‘Sleep Opportunity’ Is The Key To Actually Getting Enough Sleep

‘Sleep Opportunity’ Is The Key To Actually Getting Enough Sleep

You know the sleep hacks. You’re laying off caffeine in the afternoon, avoiding blue light, maybe taking a warm bath and having a little stretch before you get between the covers. And yet, even when you get to bed with the right number of hours before your alarm, it can still somehow not be enough.

The Cut writes that in his book, Why We Sleep, sleep scientist Matthew Walker offers the idea of “sleep opportunity” as a possible missing piece of your not-being-exhausted-every-day strategy.

Sleep opportunity means focusing not on how many hours of sleep you need, but how many hours you need in bed in order to get enough sleep.

Very few of us are sleep savants who fall asleep the moment we’re in bed, even accounting for supine Instagram-scrolling.
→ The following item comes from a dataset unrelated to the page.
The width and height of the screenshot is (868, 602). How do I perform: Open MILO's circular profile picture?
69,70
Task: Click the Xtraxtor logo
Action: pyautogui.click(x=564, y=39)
Walker suggests focusing on giving yourself the sleep opportunity you need, building in a cushion for the time it takes to fall asleep or, say, your dog whining to go out twenty minutes before your alarm. (Eliminating that anxiety, of Oh god, the dog is whining, now I’m not going to get enough sleep, helps, too.)

Walker holds himself to a rigorous eight-hour sleep opportunity, knowing that even if he gets less, he’ll get enough. Your ideal sleep opportunity will vary — everyone needs a different amount of sleep — but this will help you give yourself the chance to actually get it.